ダイムラー、テスラに対抗して少なくとも6車種の電気自動車を開発中?
ダイムラーのテスラに対抗する計画は、当初よりも意欲的なものとなっているようだ。9月3日にロイター通信が報じた記事によると、ダイムラーが開発を進めている電気自動車(EV)の数は"少なくとも"6車種で、もしかすると9車種になる可能性もあるという。正確な開発車両リストは公表されていないが、ダイムラーの中心的自動車メーカー、メルセデス・ベンツは今年5月に2車種のセダンと2車種のSUVの開発計画を明らかにしていた。ドイツの自動車情報サイト『Automobilwoche』がその情報提供者の話として伝えたところでは、コンパクトカーやセダンも開発するが、注力するのはクロスオーバーSUVになるとのことだ。

ロイター通信の記事でも、充電式バッテリーで約50kmの距離を走行可能で、それを走り切ると水素燃料電池に切り替わるプラグイン・ハイブリッドSUVが登場すると伝えている。そのような仕様なら、理論的には環境への影響もなくガソリン燃料車よりも航続距離が長くなるということだ。

ただ、今回言及されているモデルの多くを目にするのはまだ少し先になるらしい。

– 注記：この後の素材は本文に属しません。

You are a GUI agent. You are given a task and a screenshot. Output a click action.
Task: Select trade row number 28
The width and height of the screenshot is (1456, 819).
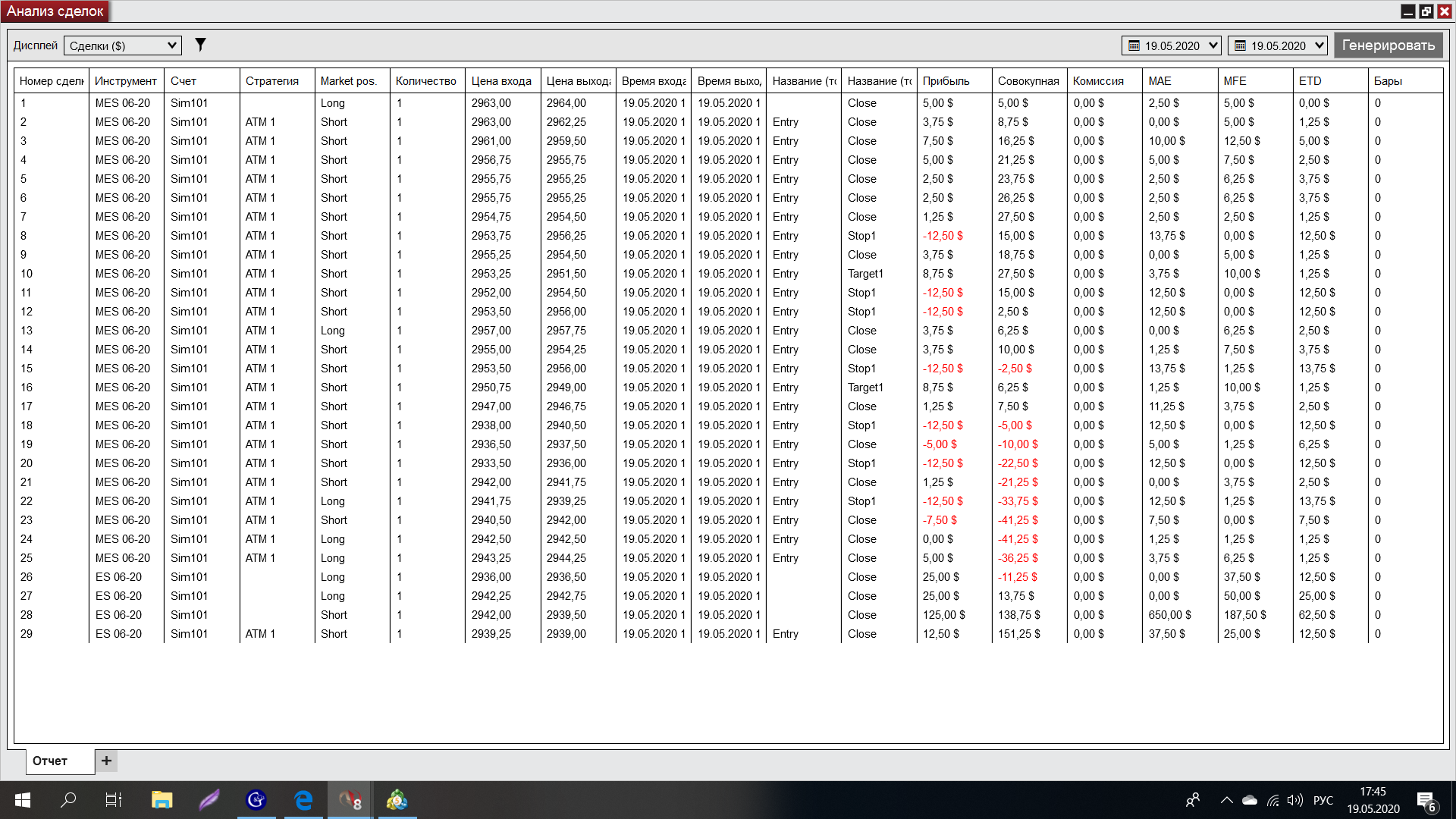(x=27, y=615)
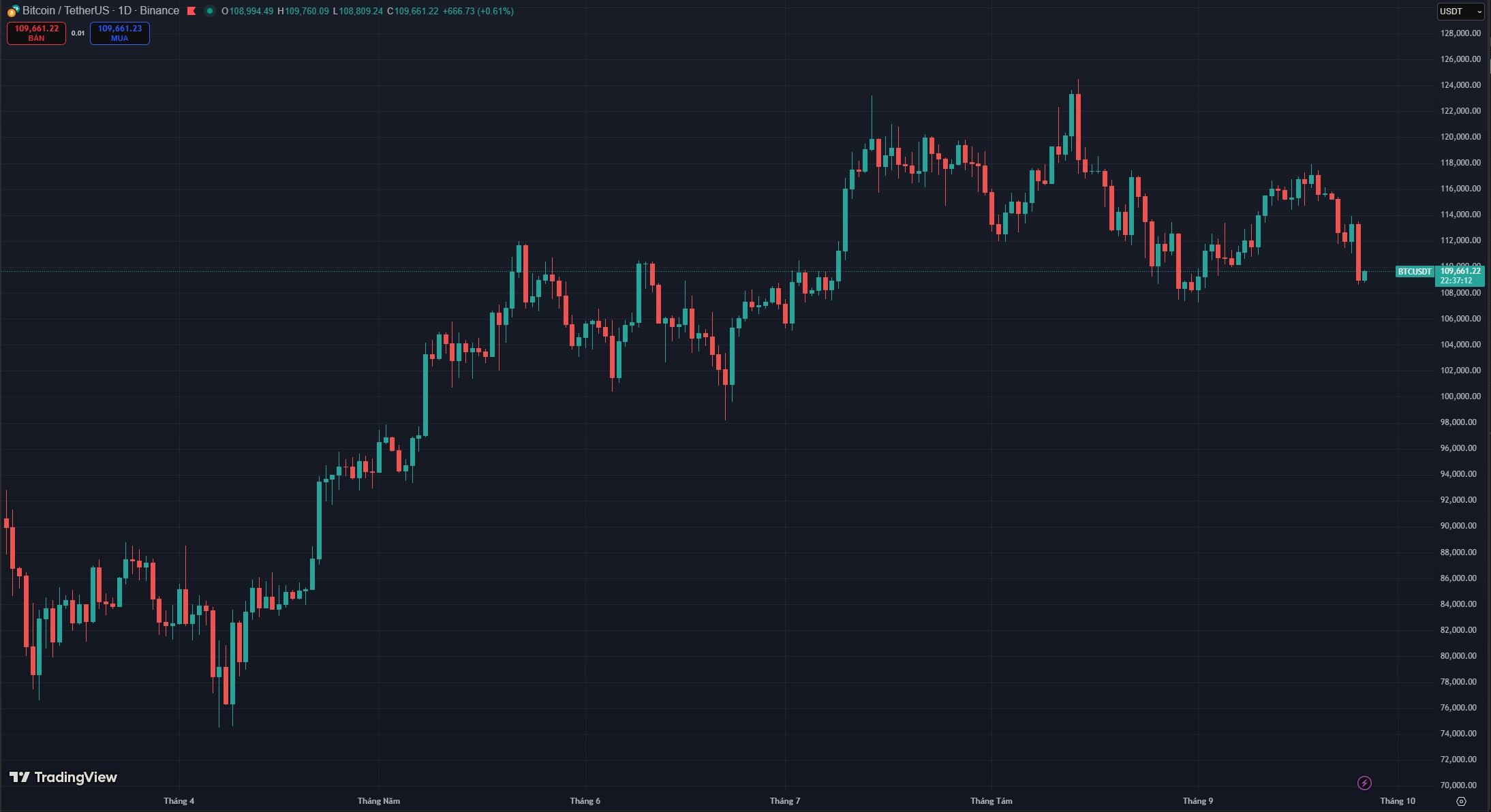Screen dimensions: 1491x812
Task: Click the Tháng 10 time axis label
Action: (1397, 801)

Automobilwocheのリーク情報では、2018年から2024年までに登場するのではないかとされている。とは言うものの、ダイムラーは、テスラのイーロン・マスクCEOが提言するマスタープランのパート2や、アウディなどライバル社の計画は重々承知しているようだ。米国のライバル社同様、ダイムラーもニッチ市場に1モデルか2モデルを投入するだけで満足はしない。EVで成功するためにはEVのラインナップを拡大しなければならないことは得心しているのだ。


注:この記事は、米国版『Engadget』のJon Fingas記者による記事を転載したもの。